Start of Exercise materials

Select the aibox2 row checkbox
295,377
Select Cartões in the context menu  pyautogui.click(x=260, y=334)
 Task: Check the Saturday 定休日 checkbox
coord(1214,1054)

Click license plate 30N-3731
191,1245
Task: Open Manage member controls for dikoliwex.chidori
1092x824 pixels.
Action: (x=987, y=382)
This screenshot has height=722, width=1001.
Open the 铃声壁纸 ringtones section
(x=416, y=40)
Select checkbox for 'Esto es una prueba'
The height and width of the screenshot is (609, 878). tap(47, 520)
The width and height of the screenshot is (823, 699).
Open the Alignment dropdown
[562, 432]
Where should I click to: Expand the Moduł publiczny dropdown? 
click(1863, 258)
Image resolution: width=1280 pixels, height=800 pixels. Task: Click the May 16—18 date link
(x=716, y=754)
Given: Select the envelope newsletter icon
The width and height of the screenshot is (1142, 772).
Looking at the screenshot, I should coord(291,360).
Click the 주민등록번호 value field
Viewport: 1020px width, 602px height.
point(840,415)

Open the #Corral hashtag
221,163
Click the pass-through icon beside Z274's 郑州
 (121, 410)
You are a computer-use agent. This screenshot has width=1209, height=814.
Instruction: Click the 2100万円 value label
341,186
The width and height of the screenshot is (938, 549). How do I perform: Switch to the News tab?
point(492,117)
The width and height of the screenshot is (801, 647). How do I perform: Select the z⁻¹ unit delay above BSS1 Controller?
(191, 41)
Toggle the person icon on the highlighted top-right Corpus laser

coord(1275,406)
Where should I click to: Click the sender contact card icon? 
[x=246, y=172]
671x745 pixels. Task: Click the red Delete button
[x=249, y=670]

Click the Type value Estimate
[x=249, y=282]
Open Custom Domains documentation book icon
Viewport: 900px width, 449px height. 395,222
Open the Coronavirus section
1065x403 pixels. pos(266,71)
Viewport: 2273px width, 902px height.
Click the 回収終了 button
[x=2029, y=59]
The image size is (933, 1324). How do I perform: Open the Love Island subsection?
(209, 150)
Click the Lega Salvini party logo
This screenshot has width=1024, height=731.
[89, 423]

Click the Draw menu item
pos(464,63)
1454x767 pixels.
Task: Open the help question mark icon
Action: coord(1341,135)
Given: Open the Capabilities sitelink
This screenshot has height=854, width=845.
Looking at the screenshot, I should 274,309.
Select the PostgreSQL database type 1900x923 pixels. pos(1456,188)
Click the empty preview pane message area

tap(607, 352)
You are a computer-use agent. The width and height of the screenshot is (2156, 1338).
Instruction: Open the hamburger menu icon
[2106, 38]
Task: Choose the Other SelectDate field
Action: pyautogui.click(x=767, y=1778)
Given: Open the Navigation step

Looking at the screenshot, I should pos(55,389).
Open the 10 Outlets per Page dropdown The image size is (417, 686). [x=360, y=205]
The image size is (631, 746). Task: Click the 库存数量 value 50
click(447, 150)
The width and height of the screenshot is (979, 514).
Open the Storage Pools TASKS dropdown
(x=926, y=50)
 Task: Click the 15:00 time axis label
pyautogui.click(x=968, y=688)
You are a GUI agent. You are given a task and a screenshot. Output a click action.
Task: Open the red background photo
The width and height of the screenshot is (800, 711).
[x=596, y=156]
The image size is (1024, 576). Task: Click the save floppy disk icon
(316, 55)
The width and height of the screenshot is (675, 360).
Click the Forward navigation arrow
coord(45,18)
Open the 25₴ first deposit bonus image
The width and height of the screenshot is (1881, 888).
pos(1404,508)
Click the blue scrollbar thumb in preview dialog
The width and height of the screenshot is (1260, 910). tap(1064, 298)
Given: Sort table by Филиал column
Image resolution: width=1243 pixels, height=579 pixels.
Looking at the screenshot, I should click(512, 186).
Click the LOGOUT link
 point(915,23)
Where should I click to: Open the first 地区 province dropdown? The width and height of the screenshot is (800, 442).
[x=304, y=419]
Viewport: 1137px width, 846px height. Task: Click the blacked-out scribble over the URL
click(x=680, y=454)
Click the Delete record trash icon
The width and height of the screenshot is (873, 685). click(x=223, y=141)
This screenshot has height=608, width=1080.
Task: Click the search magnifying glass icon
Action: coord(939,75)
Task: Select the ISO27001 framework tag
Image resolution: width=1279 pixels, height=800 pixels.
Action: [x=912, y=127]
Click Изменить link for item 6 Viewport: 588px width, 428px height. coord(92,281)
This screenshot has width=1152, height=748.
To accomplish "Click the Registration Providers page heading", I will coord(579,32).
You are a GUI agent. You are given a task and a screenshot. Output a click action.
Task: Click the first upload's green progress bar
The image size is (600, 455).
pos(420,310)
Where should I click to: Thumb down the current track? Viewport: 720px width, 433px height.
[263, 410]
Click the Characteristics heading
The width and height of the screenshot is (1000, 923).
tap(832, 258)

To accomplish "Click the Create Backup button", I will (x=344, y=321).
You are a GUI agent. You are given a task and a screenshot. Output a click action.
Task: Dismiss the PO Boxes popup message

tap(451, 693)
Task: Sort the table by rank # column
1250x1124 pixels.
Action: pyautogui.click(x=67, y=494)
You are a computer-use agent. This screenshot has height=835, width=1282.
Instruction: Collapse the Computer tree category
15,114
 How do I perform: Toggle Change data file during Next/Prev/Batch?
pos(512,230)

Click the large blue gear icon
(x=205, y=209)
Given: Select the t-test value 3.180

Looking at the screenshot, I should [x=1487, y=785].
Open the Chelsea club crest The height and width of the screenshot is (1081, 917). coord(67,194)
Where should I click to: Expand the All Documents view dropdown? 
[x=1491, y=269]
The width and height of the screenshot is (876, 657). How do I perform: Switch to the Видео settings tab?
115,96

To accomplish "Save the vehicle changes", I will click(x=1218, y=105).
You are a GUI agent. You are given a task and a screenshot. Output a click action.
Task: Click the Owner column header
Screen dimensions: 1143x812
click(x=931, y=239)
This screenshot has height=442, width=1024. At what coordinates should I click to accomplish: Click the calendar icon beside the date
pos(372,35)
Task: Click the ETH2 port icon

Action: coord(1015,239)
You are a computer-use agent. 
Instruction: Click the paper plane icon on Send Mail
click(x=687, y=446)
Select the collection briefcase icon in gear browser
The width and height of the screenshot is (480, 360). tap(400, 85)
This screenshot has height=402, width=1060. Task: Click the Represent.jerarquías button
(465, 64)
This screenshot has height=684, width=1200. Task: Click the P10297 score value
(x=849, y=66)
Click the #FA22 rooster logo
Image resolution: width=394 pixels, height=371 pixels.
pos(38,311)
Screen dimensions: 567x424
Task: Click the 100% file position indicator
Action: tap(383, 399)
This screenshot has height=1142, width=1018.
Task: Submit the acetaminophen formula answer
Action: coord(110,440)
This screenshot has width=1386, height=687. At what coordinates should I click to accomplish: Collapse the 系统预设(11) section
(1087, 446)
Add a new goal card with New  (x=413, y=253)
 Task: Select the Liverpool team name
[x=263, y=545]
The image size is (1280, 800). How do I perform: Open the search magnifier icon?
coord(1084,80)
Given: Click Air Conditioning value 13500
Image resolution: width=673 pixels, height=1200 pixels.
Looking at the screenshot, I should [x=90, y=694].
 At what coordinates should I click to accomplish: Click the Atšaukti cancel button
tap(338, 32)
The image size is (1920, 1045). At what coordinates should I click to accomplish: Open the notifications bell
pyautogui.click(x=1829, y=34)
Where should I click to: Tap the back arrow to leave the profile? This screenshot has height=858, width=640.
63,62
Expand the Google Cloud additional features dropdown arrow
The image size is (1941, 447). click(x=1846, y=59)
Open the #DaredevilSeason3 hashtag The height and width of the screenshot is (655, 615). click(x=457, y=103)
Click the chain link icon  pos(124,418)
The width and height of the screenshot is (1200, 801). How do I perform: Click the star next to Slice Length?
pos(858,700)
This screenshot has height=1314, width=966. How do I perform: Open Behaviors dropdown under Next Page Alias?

End of Exercise materials

(What is being asked) For every line in the material above, note whether the word "heading" appears, then state the number of lines where it does and nothing else.

(Your response) 2